Energy official urges CISA to develop storehouse for software bills of materials

A Department of Energy official is hoping the Cybersecurity and Infrastructure Security Agency will establish and maintain a central repository for software bills of materials covering some of the most widely used software products in the federal government.

Amy Hamilton, a senior cybersecurity advisor for DOE, said the repository will ease the burden on agencies working to develop SBOMs as the White House and Congress continue to release guidance and directives for the itemized lists of components featured in software applications. 

While SBOMs can support a comprehensive cybersecurity framework, indicate where vulnerabilities may exist in software and provide increased transparency, their development can be difficult for agencies, Hamilton said on Wednesday at FCW's CDM Summit covering the Continuous Diagnostics and Mitigation program.
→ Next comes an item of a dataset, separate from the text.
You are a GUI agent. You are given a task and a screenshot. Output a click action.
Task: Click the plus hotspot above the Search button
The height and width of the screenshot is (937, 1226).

"All we want from an agency perspective is one place" for SBOMs, Hamilton said, adding: "We're hoping it's CISA."

"Most of the agencies are going to be using the same things from the big suppliers," she said. "If we could just go to a central repository and get those instead of our agency, because that's going to be extraordinarily intensive."

The White House released a memorandum in September requiring agencies to obtain self-attestations from third-party software producers confirming their code conform to security guidance from the National Institute of Standards and Technology. NIST has also recommended agencies require SBOMs in all software acquisitions, and the House-passed 2023 defense policy bill included language requiring software vendors for the federal government to include bills of material for their code and sign attestations confirming their products are free of defects. 

But some industry groups have pushed back on recent guidance, saying some agencies currently lack the capabilities to properly implement and utilize the itemized lists.

CISA portfolio management section chief Paul Loeffler, who also spoke at FCW's CDM summit on Wednesday, said that a central repository for SBOMs hosted by the nation's cyber defense agency could eventually become a reality, though no official plans have been made. 

"It's not out of the realm of possibility," Loeffler said, adding: "CISA is really trying to find ways that we can answer some of these questions for agencies."